Part 19
Gregorio explained that this was a teaching sisterhood. He wished to interest Engracia in the convent. There was still room for a few more novices. Each novice must bring a dot of four thousand dollars, which insured her support for the rest of her life. While Gregorio was describing the joys of life in a Toledo convent, the Cardinal sent for us. We found him in the garden, attended by his secretary and the Lady Superior. They had been inspecting some mason work. The Cardinal was a fine subtle-faced old man with an authoritative manner, and a straighter, more dominating eye than any Roman cleric I know. Though he wore a simple black habit, with only a thread of scarlet and the scarlet moire skullcap under the shovel hat, I recognized him at once as the splendid prelate in the vermilion robes who had officiated at the Infanta’s marriage, and who would, Gregorio said, celebrate the marriage of the King.

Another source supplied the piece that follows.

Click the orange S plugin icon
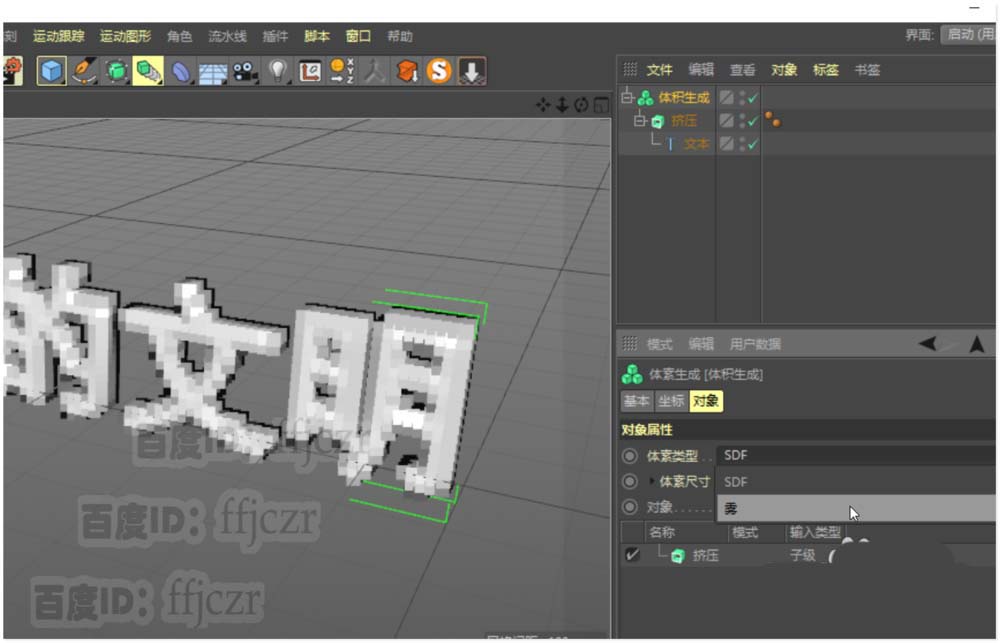This screenshot has height=643, width=1000. pyautogui.click(x=439, y=71)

Imperious Engracia knelt before the Cardinal, and kissed his emerald ring. He asked about her husband and parents, whom he had known, and then began to talk with her about his convent. He had founded this new order to resist the teaching of socialism and atheism to the masses. He had talked the plan over with Leo XIII, “a fine, great pope,” who had sympathized deeply with his scheme. Pope Leo, however, had feared it would be difficult to carry out the plan. It was a moment when convents and religious orders were being broken up everywhere; those already existing could only be maintained with the greatest fostering. He hoped, however, that the Cardinal might succeed, and blessed his undertaking. The whole idea of the new order was to teach the true value of the Church. The sisters were to have far greater liberty in coming and going than in the older orders. This was borne out by the free and frank bearing of the five or six sisters we saw. I was struck by the simplicity and directness of their manners. Compared to the Abbess of Ronda, who might have belonged to the time of Santa Teresa, the Superior of the Toledo Convent _seemed_ a modern person belonging to our epoch. Was she? To this day I cannot make up my mind! Can we pour new wine into old bottles, and mend the old garment with new cloth? That is the question!
We parted with the Cardinal at sunset. He shook hands kindly with us, and with old-fashioned courtesy invited us to come and see him again if we should return to Toledo.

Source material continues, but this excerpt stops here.